Book Review: Savages

Savages by Joe Kane. (Amazon)

On a recent class trip to Ecuador's Oriente, we were able to visit a Huaorani settlement in the Yasuni National Park. Any ideas of seeing indigenous peoples "on their own turf" were immediately scuttled by the pervasive presence of oil production, from roads to fenced-off compounds. Across the street (a completely foreign phrase for the Huaorani before oil was discovered and drilled on their land) from the settlement, acres of rain forest was felled for even more drilling. Our meeting with the group consisted of an exchange of songs (they did war songs, we did a Christmas song and a Beatles tune) in one of their traditional, thatch-covered structures. But the giddiness during their performance and the small concrete block buildings ringing the one we were inside gave an unpleasant feeling to the whole affair. It didn't feel authentic. This book by writer and adventurer Joe Kane helps to illuminate the characteristics of the Huaorani and the events that led up to that present-day situation.

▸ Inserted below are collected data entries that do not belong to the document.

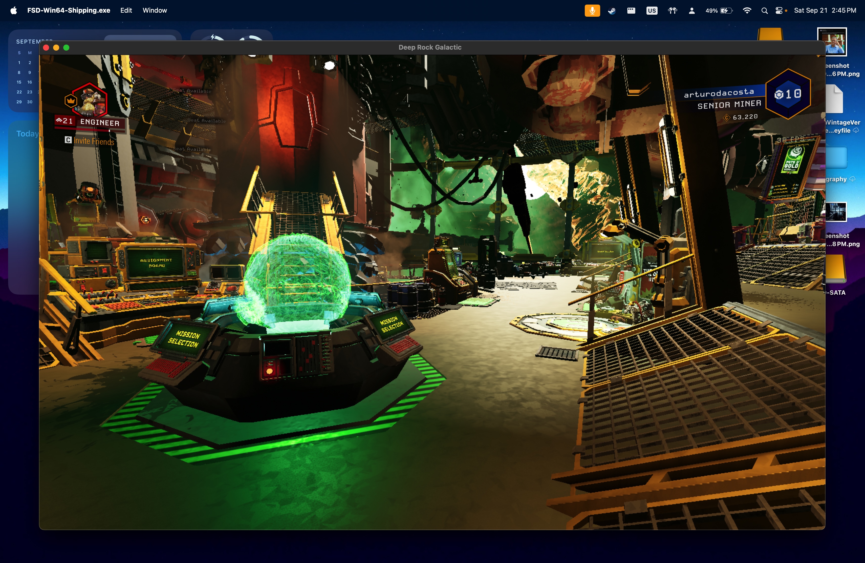Open the Apple menu
Viewport: 865px width, 563px height.
pyautogui.click(x=13, y=11)
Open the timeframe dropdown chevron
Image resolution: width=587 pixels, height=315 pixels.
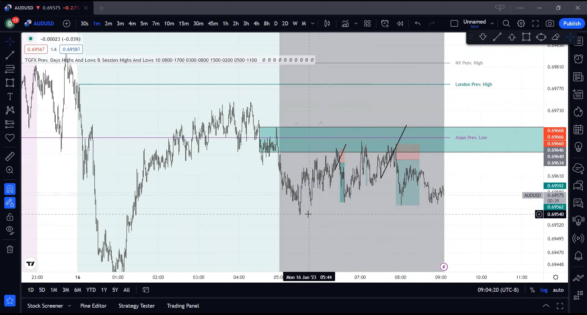(x=313, y=23)
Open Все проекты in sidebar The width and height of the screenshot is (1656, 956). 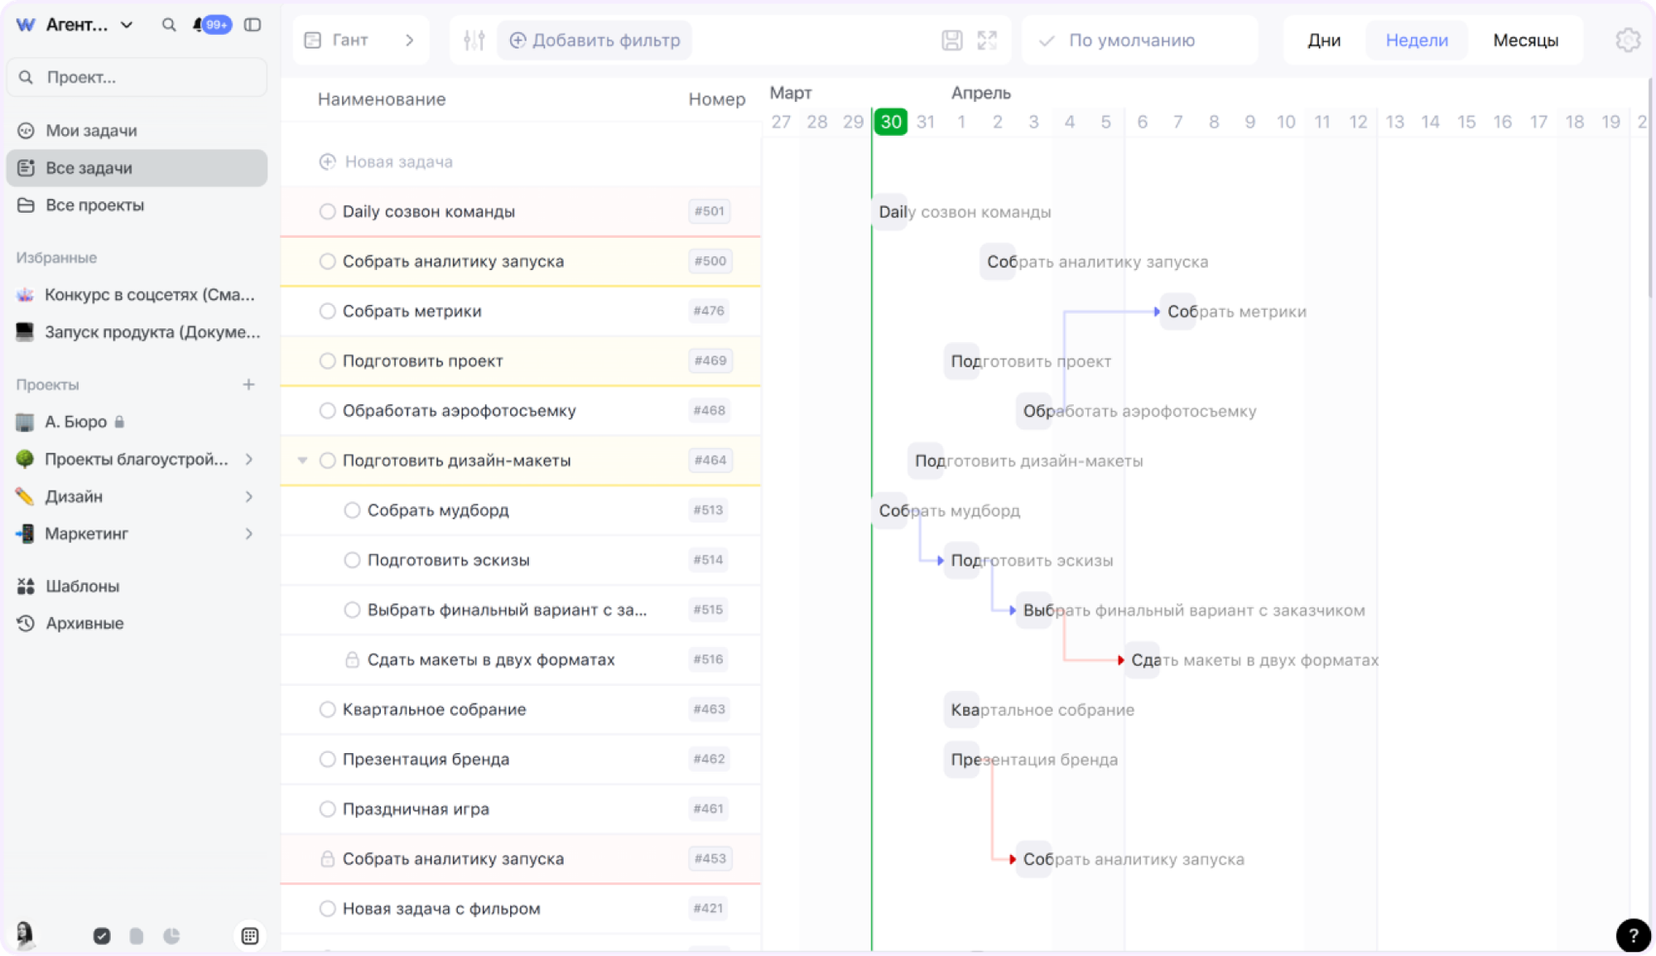tap(94, 205)
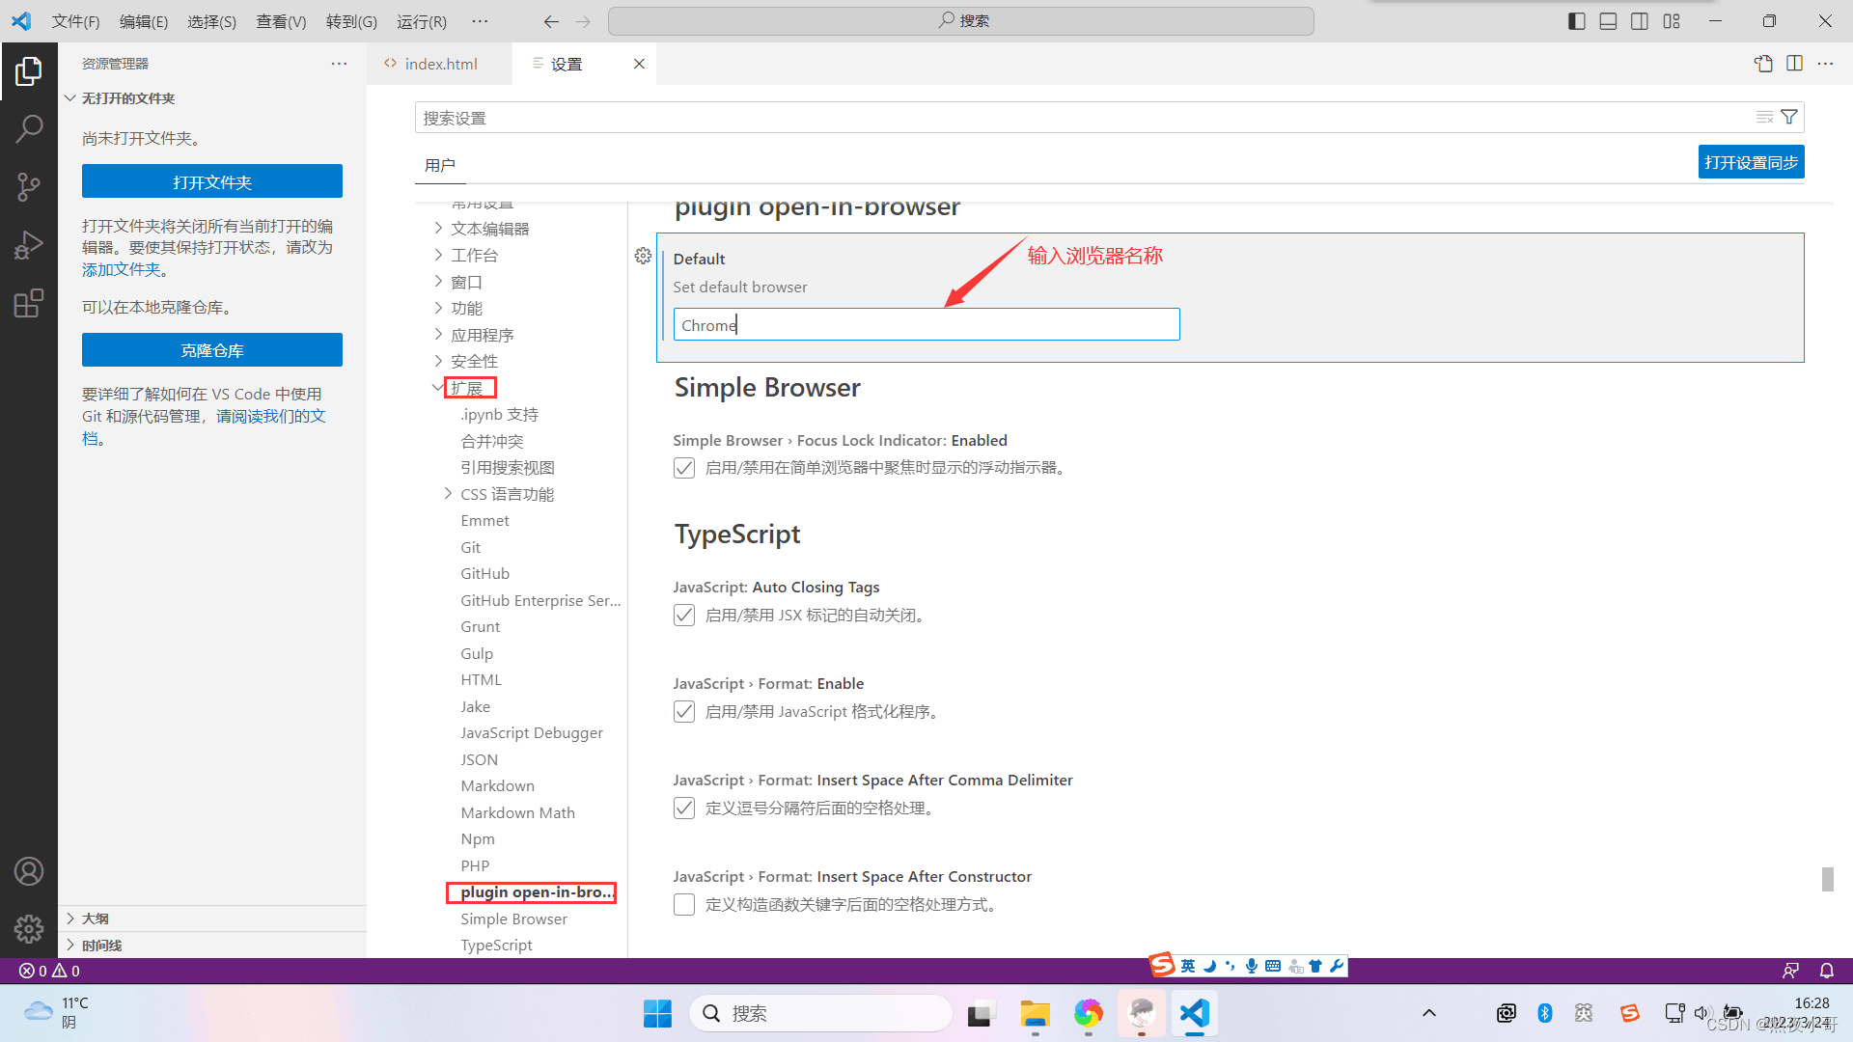Click the filter settings icon in the search bar
The height and width of the screenshot is (1042, 1853).
(1790, 117)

By the time Kane met members of the Huaorani, oil exploration and drilling were already taking place in the Oriente. Between that meeting and the end of the book, the Huaorani were given title to a large area of land in Yasuni only to have it thrown open for oil exploration, something they tried to stop. (In Ecuador's laws, indigenous groups only have surface rights.) The situation could be best described as prolonging the inevitable: Ecuador's primary export was, and is oil (making up approximately half of its GDP), so the government was not going to place a moratorium on drilling for a group that comprises an infinitesimally small fraction of the country's population. Fight the Huaorani did, but as Joe Kane documents they didn't necessarily know how to fight against enemies like governments and corporations. Spears might instill fear but they ultimately work against the group in the long run.

Kane's first-hand account illustrates the conditions of the rain forest and the difficulty in surviving in it, but he also shows how the Huaorani are of the forest, in ways that most Westerners probably wouldn't guess. A good example is "grandfather" Mengatohue walking Kane through the forest and pointing out many of the plants, not all growing naturally, without human aid. What we realize is that the Huaorani cultivate the forest, just not in the way we think of the word, via clearing and planting. So through this and other examples, the reader sees the disparity between the Huaorani and who they are up against; it almost seems like an unfair fight. But over time they learn, like the groups in Suzanne Sawyer's Crude Chronicles, how to make their voice heard and get something out of it (schools and supplies, for example), while preserving their dignity, if not their way of life. While neither thorough nor academic -- and falling prey to mythologozing the Huaorani and oversimplifying their conflict with the Company -- Kane's account illustrates the complexities of a cultural clash and the struggles of one group trying to influence the other.